A ball is thrown up in the air, reaching a height of \(5.00 \mathrm{~m}\). Using energy conservation considerations, determine its initial speed.

A mass of \(1.00 \mathrm{~kg}\) attached to a spring with a spring constant of \(100 .\) N/m oscillates horizontally on a smooth frictionless table with an amplitude of \(0.500 \mathrm{~m} .\) When the mass is \(0.250 \mathrm{~m}\) away from equilibrium, determine: a) its total mechanical energy; b) the system's potential energy and the mass's kinetic energy; c) the mass's kinetic energy when it is at the equilibrium point. d) Suppose there was friction between the mass and the table so that the amplitude was cut in half after some time. By what factor has the mass's maximum kinetic energy changed? e) By what factor has the maximum potential energy changed?

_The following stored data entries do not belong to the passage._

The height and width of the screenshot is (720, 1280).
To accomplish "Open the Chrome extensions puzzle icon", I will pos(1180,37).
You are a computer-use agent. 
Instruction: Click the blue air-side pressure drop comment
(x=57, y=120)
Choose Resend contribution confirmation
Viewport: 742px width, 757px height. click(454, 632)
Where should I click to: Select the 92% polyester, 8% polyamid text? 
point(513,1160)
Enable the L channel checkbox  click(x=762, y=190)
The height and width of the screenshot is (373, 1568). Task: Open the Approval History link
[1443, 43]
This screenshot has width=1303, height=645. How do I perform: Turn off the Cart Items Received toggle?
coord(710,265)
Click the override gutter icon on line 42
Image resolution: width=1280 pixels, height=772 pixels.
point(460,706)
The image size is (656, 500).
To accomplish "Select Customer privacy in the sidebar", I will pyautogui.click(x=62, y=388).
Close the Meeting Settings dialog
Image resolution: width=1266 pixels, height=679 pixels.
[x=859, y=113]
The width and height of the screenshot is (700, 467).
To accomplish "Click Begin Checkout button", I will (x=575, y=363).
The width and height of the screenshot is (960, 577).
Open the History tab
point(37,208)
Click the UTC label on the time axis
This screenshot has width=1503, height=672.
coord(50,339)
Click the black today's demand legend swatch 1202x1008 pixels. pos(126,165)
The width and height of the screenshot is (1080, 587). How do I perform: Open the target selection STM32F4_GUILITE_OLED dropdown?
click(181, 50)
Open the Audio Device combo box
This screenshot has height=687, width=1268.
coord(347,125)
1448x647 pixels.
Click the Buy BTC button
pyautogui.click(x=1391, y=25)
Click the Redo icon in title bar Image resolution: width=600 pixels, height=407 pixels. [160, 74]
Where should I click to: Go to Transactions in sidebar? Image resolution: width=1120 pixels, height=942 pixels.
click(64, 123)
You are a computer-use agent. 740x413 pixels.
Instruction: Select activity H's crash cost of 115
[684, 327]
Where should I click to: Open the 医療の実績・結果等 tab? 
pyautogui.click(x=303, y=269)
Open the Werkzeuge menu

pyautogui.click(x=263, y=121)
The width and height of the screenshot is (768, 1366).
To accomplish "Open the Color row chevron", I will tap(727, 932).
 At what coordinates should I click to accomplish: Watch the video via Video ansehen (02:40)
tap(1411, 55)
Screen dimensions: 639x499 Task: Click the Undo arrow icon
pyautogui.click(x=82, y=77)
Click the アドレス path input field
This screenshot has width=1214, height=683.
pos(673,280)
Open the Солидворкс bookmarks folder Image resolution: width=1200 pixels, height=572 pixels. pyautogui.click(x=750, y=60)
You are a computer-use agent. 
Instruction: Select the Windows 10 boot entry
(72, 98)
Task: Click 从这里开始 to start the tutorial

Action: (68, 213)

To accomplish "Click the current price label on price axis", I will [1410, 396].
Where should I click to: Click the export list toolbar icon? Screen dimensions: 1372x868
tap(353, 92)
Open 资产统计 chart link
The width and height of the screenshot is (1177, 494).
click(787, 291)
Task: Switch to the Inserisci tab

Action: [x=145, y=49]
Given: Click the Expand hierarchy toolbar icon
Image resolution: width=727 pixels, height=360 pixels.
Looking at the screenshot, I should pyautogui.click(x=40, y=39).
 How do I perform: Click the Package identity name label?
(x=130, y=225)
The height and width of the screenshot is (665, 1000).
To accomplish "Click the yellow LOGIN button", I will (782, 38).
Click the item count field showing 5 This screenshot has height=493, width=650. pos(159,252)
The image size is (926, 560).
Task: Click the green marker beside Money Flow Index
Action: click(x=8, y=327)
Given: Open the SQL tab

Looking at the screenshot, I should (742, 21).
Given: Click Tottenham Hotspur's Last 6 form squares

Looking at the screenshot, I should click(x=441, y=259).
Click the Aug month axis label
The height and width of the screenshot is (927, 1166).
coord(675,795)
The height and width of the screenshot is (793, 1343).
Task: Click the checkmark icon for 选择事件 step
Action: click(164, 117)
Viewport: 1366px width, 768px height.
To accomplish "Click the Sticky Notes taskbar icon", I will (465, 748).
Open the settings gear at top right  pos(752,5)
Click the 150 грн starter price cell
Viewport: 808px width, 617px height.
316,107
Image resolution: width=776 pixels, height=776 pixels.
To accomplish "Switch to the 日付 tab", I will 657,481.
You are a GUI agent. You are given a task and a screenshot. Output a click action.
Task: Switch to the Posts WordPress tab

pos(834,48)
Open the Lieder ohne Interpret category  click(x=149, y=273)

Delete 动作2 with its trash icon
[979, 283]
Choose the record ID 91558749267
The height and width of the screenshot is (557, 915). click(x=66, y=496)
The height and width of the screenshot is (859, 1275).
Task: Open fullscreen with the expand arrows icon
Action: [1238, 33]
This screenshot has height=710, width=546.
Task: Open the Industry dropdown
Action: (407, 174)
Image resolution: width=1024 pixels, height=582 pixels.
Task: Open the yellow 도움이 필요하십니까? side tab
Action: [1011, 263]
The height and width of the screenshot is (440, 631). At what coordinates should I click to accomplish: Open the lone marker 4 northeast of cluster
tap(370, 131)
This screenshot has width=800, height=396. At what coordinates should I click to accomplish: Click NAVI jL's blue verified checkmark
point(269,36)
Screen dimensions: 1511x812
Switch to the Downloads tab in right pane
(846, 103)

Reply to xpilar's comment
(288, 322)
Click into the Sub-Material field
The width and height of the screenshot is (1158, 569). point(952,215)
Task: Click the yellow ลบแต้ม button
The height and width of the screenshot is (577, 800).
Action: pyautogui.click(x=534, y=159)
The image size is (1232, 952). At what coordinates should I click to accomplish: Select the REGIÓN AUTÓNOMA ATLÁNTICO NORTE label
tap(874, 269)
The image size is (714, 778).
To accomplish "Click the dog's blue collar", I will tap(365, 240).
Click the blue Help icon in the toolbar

A body of mass \(m\) moves in one dimension under the influence of a force, \(F(x)\), which depends only on the body's position. a) Prove that Newton's Second Law and the law of conservation of energy for this body are exactly equivalent. b) Explain, then, why the law of conservation of energy is considered to be of greater significance than Newton's Second Law.

A spring with \(k=10.0 \mathrm{~N} / \mathrm{cm}\) is initially stretched \(1.00 \mathrm{~cm}\) from its equilibrium length. a) How much more energy is needed to further stretch the spring to \(5.00 \mathrm{~cm}\) beyond its equilibrium length? b) From this new position, how much energy is needed to compress the spring to \(5.00 \mathrm{~cm}\) shorter than its equilibrium position?

A high jumper approaches the bar at \(9.0 \mathrm{~m} / \mathrm{s}\). What is the highest altitude the jumper can reach, if he does not use any additional push off the ground and is moving at \(7.0 \mathrm{~m} / \mathrm{s}\) as he goes over the bar?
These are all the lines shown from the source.